Passage given >>
============================================================

-----Original Message-----
From: Hakan Tandogan <[EMAIL PROTECTED]>
To: [EMAIL PROTECTED] <[EMAIL PROTECTED]>
Date: Thursday, December 09, 1999 11:52 AM
Subject: "intermediate" CA status?


>
> Hi,
>
> We are designing a Web-bases application that will use client
>certificates as an alternate possibility of authentification. There seem to
be
>xxx options.
>
> First, we could create our own CA and assign the users self-generated
>certificates. This has the drawback that the user get all those warning
dialogs
>(our user will most likely be the non-technical, easy-to-panic type).
>
> Another possibility would be to have them get certificates from, say,
>thawte. We would map those certificates to our internal database. Downside:
the
>users will have to go to another server they possibly know nothing about.
>Remember that they are most likely non-technical people.
>
> This leads to the third version, of which I don't know if it is
>possible at all. Does any of the well-known root-CA's assign "intermediate"
>certificates, allowing us to create client certificates without "shocking"

============================================================

Stored data >>
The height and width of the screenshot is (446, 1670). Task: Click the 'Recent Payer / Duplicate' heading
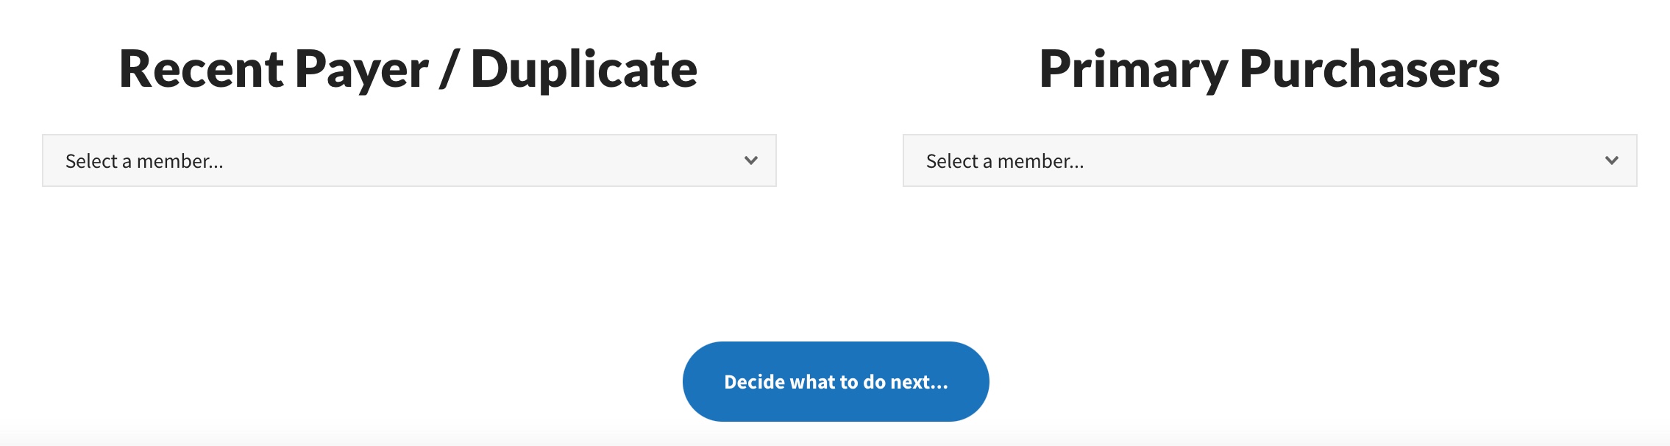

============================================================

Parts of the exercise >>
1. According to the email about intermediate CA status, what drawback comes from creating their own CA and giving users self-generated certificates?
2. Condense the paragraph of the email about intermediate CA status that begins "Another possibility would be" into a single shorter sentence that keeps its main facts.
3. Carry on writing the email about intermediate CA status from the point where it stops.

Expected responses >>
1. The users would get all those warning dialogs.

2. Users could get certificates from a provider such as thawte, which would be mapped to the internal database, but these likely non-technical users would then have to visit another server they may know nothing about.

3.
the
>users with the warning dialogs?


I think the answer is yes.  You can be your own CA but not a root CA.
Verisign, for instance, will issue you a CA certificate.  You can then be
part of the certificate chain and start issueing certificates.  They
probablly charge you depending on the number of certs you want to issue.

Cheers

>
> I would be most grateful for any further versions to consider.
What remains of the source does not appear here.